In my book, Hungerford's "Algebra", his argument for algebraic closures is indeed very reminiscent of your argument. However, as he states before he goes into the proof,

"The chief difficulty in proving that every field K has an algebraic closure is set-theoretic rather than algebraic. The basic idea is to apply zrn's Lemma to a suitably chosen set (his italices) of algebraic extension fields of K"

He then goes on to spend a great deal of energy showing that algebraic extensions of a field K only get so big... that their cardinality is bounded in fact by |K|*aleph[0]. This allows him to later construct an actual bonafied set in which the K-algebraic extensions can be embedded.
• Aug 17th 2006, 01:57 PM
ThePerfectHacker
Quote:

Originally Posted by BubbleBrain_103
"the set of all 'things' that have property X".

This demonstrates the problem of not having a formal definition of a set. I once on this forum asked a question which I found interesting. The set of all finite sets. I was able to demonstrate that this set is not contained by any cardinal number. My attempt was to hopefully introduce a new concept in set theory. Just like there are some sets which cannot be contained by finite number, so too there are sets which cannot be contained by cardinal numbers. The discussion ended with CaptainBlank explaining why I cannot do that (I did not really understand because I never studied axiomatic set theory).

Quote:

In my book, Hungerford's "Algebra", his argument for algebraic closures is indeed very reminiscent of your argument. However, as he states before he goes into the proof,
In my algebra book my author does the same thing. Half of the discussion is on showing the set can be contained in some other set. But back then I did not see the purpose in doing that and just ignored that (in fact I once posed a question on this forum of my version of the proof of algebraic closure asking whether it is correct. Now I realize that it was not because I did not prove my set was countained).

Quote:

that their cardinality is bounded in fact by |K|*aleph[0].
The only sets that can be used are those bounded by cardinal numbers?
• Aug 17th 2006, 02:28 PM
rgep
Zorn's Lemma: Every non-empty partially ordered set in which every chain (i.e. totally ordered subset) has an upper bound contains at least one maximal element.

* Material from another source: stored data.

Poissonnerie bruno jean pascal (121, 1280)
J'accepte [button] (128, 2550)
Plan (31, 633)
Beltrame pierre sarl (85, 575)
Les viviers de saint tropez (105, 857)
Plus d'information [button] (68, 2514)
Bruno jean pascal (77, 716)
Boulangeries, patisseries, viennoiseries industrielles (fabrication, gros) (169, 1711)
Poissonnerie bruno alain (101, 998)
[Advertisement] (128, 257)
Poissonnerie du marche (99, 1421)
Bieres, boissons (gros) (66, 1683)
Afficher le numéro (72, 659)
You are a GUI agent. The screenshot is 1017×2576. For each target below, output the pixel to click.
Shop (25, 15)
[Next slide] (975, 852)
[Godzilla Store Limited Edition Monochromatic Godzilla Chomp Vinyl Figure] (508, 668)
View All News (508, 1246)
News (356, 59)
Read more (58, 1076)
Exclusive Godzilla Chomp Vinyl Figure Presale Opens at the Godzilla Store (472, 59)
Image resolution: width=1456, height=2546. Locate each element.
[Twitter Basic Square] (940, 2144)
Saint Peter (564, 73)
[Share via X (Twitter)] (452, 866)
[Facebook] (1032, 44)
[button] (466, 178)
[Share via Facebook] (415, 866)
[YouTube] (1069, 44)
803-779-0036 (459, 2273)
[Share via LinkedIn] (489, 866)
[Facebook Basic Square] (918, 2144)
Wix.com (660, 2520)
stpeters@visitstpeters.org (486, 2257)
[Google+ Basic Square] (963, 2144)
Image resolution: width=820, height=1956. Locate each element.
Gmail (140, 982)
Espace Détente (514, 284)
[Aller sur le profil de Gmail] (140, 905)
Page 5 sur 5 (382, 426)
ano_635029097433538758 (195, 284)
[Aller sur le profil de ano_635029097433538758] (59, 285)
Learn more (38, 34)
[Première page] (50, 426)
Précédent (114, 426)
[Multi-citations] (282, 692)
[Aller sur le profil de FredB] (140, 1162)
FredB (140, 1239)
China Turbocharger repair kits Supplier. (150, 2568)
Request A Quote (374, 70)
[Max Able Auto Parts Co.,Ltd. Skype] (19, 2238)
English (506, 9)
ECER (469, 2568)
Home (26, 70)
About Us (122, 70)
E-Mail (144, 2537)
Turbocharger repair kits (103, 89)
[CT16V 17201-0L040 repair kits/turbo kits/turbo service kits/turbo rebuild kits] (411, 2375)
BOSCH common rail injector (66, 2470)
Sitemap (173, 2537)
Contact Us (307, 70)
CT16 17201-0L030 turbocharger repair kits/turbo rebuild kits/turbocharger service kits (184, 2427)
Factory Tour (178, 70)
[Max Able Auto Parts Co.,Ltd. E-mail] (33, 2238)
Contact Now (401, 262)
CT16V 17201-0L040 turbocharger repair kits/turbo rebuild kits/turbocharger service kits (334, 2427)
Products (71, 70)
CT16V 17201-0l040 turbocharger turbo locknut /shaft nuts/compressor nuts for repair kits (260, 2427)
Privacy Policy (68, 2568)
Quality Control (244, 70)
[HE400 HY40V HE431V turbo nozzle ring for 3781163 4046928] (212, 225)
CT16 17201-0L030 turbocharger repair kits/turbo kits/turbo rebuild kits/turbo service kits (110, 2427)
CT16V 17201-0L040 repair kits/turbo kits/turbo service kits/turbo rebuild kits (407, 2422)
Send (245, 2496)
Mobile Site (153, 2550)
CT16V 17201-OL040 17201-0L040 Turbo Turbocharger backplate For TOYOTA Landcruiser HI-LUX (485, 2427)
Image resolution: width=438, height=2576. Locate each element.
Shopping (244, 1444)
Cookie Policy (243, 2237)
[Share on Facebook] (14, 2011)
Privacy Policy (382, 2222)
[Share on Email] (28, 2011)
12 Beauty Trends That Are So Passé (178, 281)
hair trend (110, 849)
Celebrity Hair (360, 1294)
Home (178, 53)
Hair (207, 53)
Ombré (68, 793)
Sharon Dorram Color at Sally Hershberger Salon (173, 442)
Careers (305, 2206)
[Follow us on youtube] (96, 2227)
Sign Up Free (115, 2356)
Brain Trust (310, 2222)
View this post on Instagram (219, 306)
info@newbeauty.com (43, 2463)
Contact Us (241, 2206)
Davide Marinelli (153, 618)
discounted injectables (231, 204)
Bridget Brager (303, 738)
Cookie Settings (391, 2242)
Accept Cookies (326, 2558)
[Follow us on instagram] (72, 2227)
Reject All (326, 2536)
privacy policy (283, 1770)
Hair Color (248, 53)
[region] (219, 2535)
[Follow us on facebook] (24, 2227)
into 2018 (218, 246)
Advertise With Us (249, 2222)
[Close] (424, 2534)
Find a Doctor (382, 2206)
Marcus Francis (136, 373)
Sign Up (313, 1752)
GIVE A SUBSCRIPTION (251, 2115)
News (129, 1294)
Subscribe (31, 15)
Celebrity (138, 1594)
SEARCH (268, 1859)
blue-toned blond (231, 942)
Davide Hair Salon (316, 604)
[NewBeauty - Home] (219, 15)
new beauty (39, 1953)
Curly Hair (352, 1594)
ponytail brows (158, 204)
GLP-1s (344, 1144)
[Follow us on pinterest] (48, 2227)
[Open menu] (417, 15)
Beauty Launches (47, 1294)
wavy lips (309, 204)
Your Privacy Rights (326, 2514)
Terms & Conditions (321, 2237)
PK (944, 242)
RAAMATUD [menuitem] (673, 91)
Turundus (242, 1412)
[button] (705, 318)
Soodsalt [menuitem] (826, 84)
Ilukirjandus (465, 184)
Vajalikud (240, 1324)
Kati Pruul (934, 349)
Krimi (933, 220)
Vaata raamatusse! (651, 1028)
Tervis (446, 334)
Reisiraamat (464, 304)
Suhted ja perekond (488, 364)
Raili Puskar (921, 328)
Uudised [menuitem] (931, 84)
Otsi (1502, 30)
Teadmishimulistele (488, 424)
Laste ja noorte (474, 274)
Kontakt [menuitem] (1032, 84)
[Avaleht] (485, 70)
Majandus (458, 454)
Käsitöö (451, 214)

The extensions of a field do not form a set in which every chain has an upper bound. In fact it's doubtful that they form a set at all, as opposed to a proper class.
• Aug 17th 2006, 03:19 PM
BubbleBrain_103
I disagree rgep... my suspiscion, like yours, is that the collection S of ALL extension fields of F is a proper class, and so ZL doesn't apply. But if we could take it be an actual set, we would have that:

1) S is partially ordered by inclusion
2) for any chain of extension fields in S, their union is again an extension field of F, and is an inclusion-upper bound for that chain (not that the union of ANY collection of extension fields is an extension field, but the union over a CHAIN certainly is)

which are the hypotheses for ZL.
• Aug 17th 2006, 05:29 PM
ThePerfectHacker
Quote:

Originally Posted by rgep

The extensions of a field do not form a set in which every chain has an upper bound. In fact it's doubtful that they form a set at all, as opposed to a proper class.

But if you take the union of all the fields in this chain they do form a field!!
And since the union of sets always contains the sets this union set is the upper bounf. Thus, I believe you made a mistake.
• Aug 17th 2006, 10:49 PM
BubbleBrain_103
Hacker,

You had some good questions earlier, wish I could say I could answer all of them off the top of my head. In any event I'd recommend "Classic Set Theory: for guided independent study" by Derek Goldrei. Not terribly dense, good for a first look at the subject, and definitely something you can get through on your own. And when you're done with it it's still good reference (for awkward little math help forum moments like these).